We do not construe Act 310 as narrowly as does appellant. We will not interpret a statute so strictly as to reach a conclusion that is contrary to legislative intent. AT&T Communications of the S. W., Inc. v. Arkansas Pub. Serv. Comm’n, supra; Brandon v. Arkansas Pub. Serv. Comm’n, 67 Ark. App. 140, 992 S.W.2d 834 (1999). The legislature has made it clear that we should broadly construe the Commission’s authority to regulate public utilities and to protect the public health and safety. Therefore, construing Act 310 broadly, as we must, we hold that the interim surcharge imposed by the Policy is authorized by Ark. Code Ann. § 23-4-502 because it serves to recoup the costs associated with a regulatory requirement relating to the protection of the public health and safety. Even though this requirement was imposed on the utilities by order and not by rule or regulation, it was implemented by the administrative agency to which the legislature has delegated the regulation of public utilities. In our view, the Policy is no less a “regulatory requirement” than those promulgated by rule or regulation by other governmental entities.
In another context, rate regulation, we have said many times that the Commission has wide discretion in choosing its approach and that we do not advise the Commission concerning how to make its findings or exercise its discretion. Southwestern Bell Tel. Co. v. Arkansas Pub. Serv. Comm’n, 58 Ark. App. 145, 946 S.W.2d 730 (1997). The Commission is free, within the confines of its statutory authority, to make the pragmatic adjustments that may be called for by particular circumstances. Bryant v. Arkansas Pub. Serv. Comm’n, 54 Ark. App. 157, 924 S.W.2d 472 (1996). We are generally not concerned with the method used by the Commission in calculating rates so long as the Commission’s action is based on substantial evidence. Id. We have often said that it is the result reached, and not the method used, that primarily controls. See id. Additionally, we have frequently stated that judicial inquiry terminates if the Commission’s decision is supported by substantial evidence and the total effect of the order is not unjust, unreasonable, unlawful, or discriminatory.

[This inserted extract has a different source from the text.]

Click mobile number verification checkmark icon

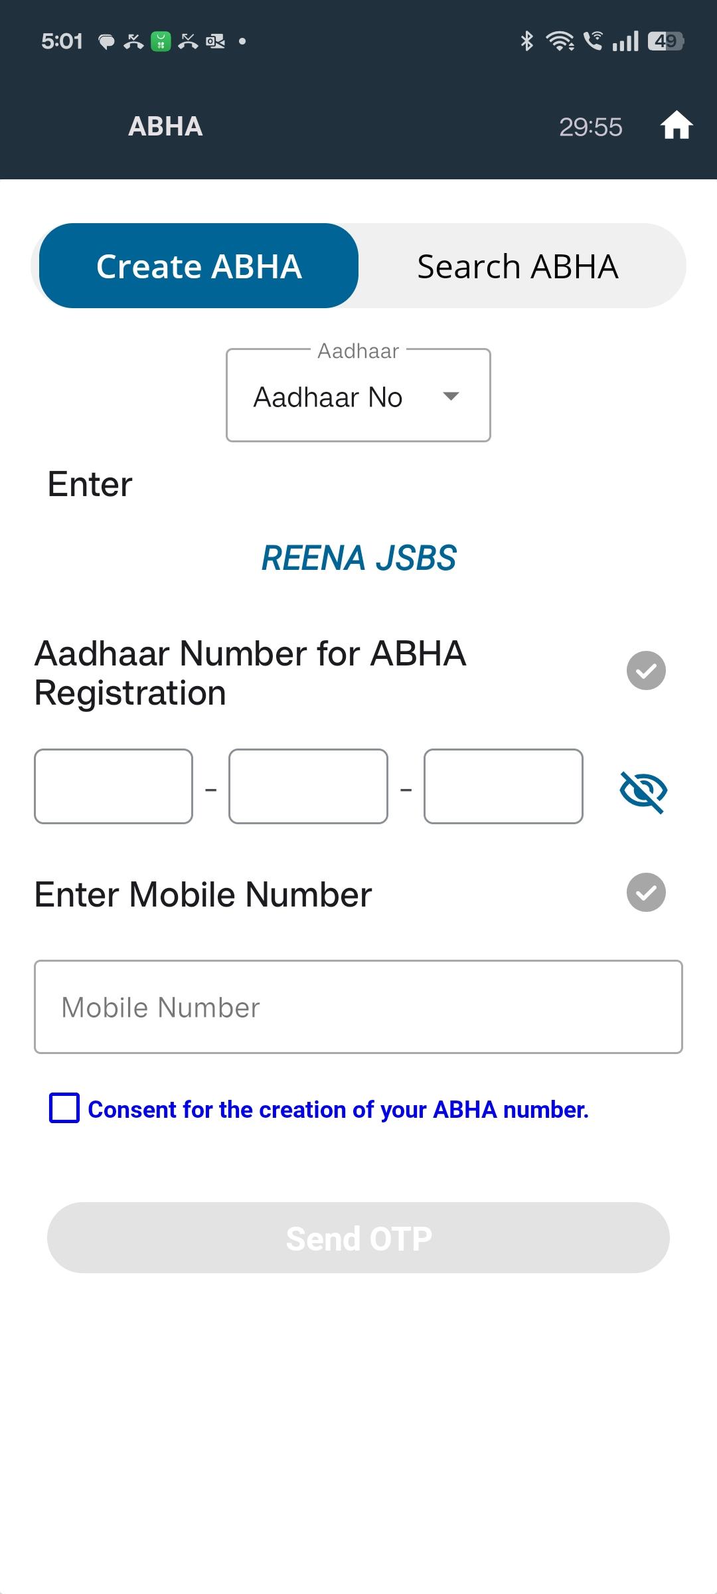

See id. Accord Bryant v. Arkansas Pub. Serv. Comm’n, 50 Ark. App. 213, 907 S.W.2d 140 (1995). The same principles should apply in this case.
Additionally, we believe that, even if there were no section 23-4-502, the Commission has, within its broad authority, the power to create and implement methods for recouping the costs of remedial policies such as this. As discussed above, the legislature has expressly given the Commission authority to regulate public utilities, to fix reasonable and sufficient rates, and to determine the reasonable, safe, adequate, and sufficient service to be furnished by the gas utilities. See Ark. Code Ann. § 23-2-304. The legislature has explicitly given the Commission the power to do “all things, whether specifically designated in this act, that may be necessary or expedient in the exercise of such power and jurisdiction . . . .” Ark. Code Ann. § 23-2-301. In exercising this power, the Commission is acting for the General Assembly and has the same powers that body would have. Using its expertise in such matters, the Commission created the surcharge and limited its duration to a twelve-month period. In our view, the temporary surcharge was a necessary and expedient method by which to recoup the costs associated with the implementation of a policy that was squarely within the Commission’s jurisdiction to impose.
Illegal Exaction
Pointing out that the Commission has no taxing authority, see Arkansas Const, art. II, § 23, appellant also argues that the Policy is an illegal exaction, i.e., a tax that is not authorized by law. None of the cases cited by appellant, however, stand for the proposition that the temporary surcharge at issue is a tax. We therefore reject this argument.
Rate Differences
In its second point on appeal, appellant argues that the Policy has no relationship to the cost of service and, therefore, discriminates among similarly-situated ratepayers in violation of Ark. Code Ann. § 23-3-114 (Repl. 2002).2 This statute provides:
(a)(1) As to rates or services, no public utility shall make or grant any unreasonable preference or advantage to any corporation or person or subject any corporation or person to any unreasonable prejudice or disadvantage.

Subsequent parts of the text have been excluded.